I am using the rbsurv packaeg to select surival-assosiated probes. My data was pre-processed microarray data with ~7,000 probes and 192 tumor samples. Data was split in half for modeling and validation(train and test data). I also included in my model a risk predictor, tumor stage, to help model fitting. But I am confused as to how to determine a suitable value for the max.n.genes
and n.iter
argument. I understand that n.seq
is for multi-model fitting and n.fold
for sampling and validation. Here is the code I tried and error message:
# code 1 fit4 <- rbsurv(time=t.train, status=s.train, x=x.train, method="efron", z=z.train, alpha=0.05, gene.ID=rownames(x.train), max.n.genes=30, n.iter=100, n.fold=3, n.seq=6, seed = 1234) Please wait...[1] "Too few genes or samples" Error in rep(i, nrow(out$model)) : invalid 'times' argument # code 2 fit4 <- rbsurv(time=t.train, status=s.train, x=x.train, method="efron", z=z.train, alpha=0.05, gene.ID=rownames(x.train), max.n.genes=20, n.iter=50, n.fold=3, n.seq=6, seed = 1234) Please wait...Error in if ((ncol(x) < 5) | (nrow(x) < 10)) { : argument is of length zero # code 3 fit4 <- rbsurv(time=t.train, status=s.train, x=x.train, method="efron", z=z.train, alpha=0.05, gene.ID=rownames(x.train), max.n.genes=60, n.iter=50, n.fold=3, n.seq=6, seed = 1234) Please wait... Done. # this one ran without any errors
To be brief:
In code 1, max.n.genes=30, n.iter=100, error.

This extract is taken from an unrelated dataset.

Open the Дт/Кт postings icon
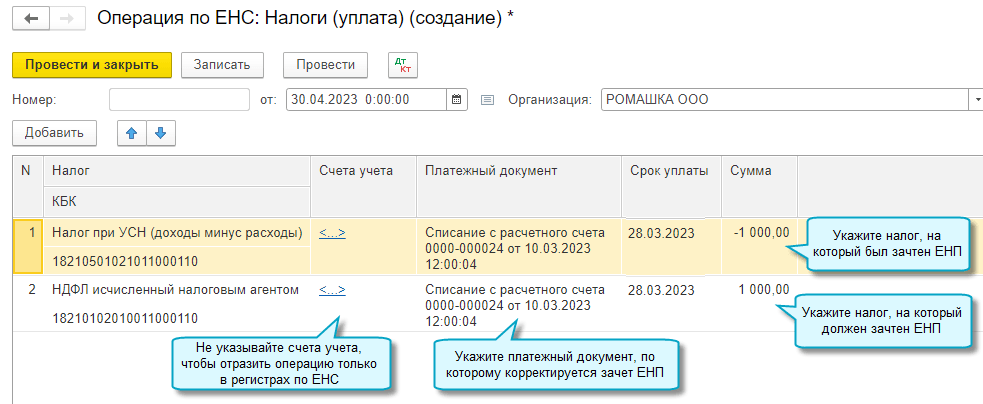The width and height of the screenshot is (983, 404). tap(404, 65)
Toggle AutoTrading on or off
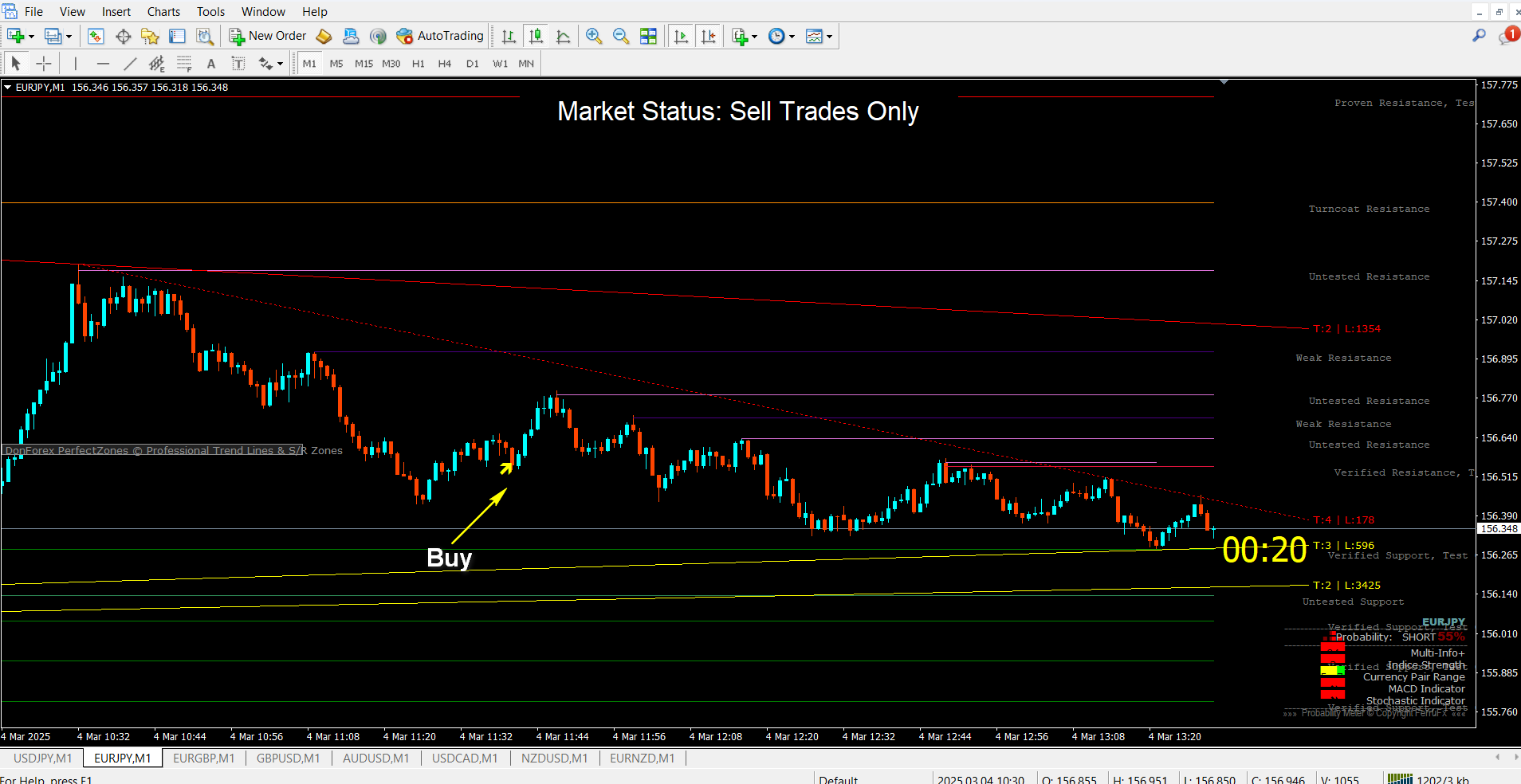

In code 2, max.n.genes=20, n.iter=50, error.
In code 3, max.n.genes=60, n.iter=50, no error.
Though code 3 ran without any error, max.n.gene
is 60, but I want to get a gene signiture model with 5~15 genes or so.
And I don't really understand what n.iter
does and how it affect the modeling process.
Why deos the error happen whenever an samller max.n.genes
is used? How should I determine a optimal value of max.n.gene
and n.iter
?